As smart city infrastructure proliferates, the stakes for protecting these digital foundations will only get higher. While investment in smart technology has gone up, many of these innovations are deployed without robust testing and cybersecurity is often neglected.
For example, cities currently using a supervisory control and data acquisition (SCADA) system, are particularly susceptible to frequent hacks due to poor security protocols. Though SCADA systems control large-scale processes and unify decentralized facilities, they lack cryptographic security and authentication factors. If a hacker targets a city’s SCADA system, they could threaten public health and safety, and shut down multiple city services from a single entry point.

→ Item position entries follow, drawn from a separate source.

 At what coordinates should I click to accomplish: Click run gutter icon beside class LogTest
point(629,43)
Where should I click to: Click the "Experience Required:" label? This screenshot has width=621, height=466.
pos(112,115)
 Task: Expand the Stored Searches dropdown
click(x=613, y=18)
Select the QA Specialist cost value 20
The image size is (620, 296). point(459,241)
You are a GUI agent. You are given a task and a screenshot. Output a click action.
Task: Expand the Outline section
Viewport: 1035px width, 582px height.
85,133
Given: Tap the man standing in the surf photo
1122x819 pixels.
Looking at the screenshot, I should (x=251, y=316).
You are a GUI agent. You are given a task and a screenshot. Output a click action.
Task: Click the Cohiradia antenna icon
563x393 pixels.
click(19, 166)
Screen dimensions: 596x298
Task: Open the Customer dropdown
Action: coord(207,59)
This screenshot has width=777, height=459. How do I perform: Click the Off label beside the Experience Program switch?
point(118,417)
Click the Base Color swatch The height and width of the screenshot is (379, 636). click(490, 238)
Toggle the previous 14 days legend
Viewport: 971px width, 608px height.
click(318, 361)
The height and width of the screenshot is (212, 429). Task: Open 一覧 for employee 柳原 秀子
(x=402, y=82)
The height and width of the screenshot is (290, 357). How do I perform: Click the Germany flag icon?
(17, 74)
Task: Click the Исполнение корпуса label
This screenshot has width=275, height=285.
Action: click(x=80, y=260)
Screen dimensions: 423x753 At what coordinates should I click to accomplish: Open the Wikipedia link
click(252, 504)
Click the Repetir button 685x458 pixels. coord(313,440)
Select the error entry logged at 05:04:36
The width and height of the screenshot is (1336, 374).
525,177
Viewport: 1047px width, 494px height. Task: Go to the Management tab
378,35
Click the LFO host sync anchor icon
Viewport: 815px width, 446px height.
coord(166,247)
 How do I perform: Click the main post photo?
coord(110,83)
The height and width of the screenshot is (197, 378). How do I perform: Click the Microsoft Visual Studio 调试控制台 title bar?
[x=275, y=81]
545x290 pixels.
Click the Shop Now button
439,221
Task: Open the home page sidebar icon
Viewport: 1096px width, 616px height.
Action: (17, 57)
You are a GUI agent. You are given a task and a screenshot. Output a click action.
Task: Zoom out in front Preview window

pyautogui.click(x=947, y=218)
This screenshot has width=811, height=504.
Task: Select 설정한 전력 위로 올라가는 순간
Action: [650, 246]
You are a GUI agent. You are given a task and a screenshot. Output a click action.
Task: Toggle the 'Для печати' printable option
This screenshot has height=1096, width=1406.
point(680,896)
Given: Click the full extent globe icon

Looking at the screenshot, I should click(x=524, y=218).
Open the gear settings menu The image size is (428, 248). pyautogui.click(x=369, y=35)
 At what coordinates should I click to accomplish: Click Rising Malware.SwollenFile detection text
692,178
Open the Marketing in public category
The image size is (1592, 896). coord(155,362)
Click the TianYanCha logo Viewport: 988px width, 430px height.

Simple computer bugs can also cause significant glitches in control systems, leading to major technical problems for cities. Once hackers invade smart city control systems, they can send manipulated data to servers to exploit and crash entire data centers. This is how hackers gained access to an Illinois water utility control system in 2011, destroying a water pump that serviced 2,200 customers. Not only do these breaches disrupt daily operations for residents, they can be costly to remedy. A hypothetical hack that triggers a blackout in North America is estimated to leave 93 million people without power and could cost insurers anywhere from $21 billion to $71 billion in damages.
The inevitability of cyberattacks is a lesson the private sector has learned the hard way. As cities adopt smart initiatives, they’d be wise to make data security a priority from the outset. In addition to physically securing facilities controlling power, gas and water, city planners should also implement fail safes and manual overrides in all systems and networks. This includes forcibly shutting down potentially hacked systems until security experts have the opportunity to resolve vulnerability issues. Encrypting sensitive data and deploying network intrusion mechanisms that regularly scan for suspicious activity can also protect against hackers trying to breach control systems remotely.
Smart cities can increase productivity and efficiencies for citizens, but they have a serious problem when security is underestimated. As local governments pursue smart initiatives, realizing the full potential of these digitally connected communities starts with implementing cybersecurity best practices from the ground up.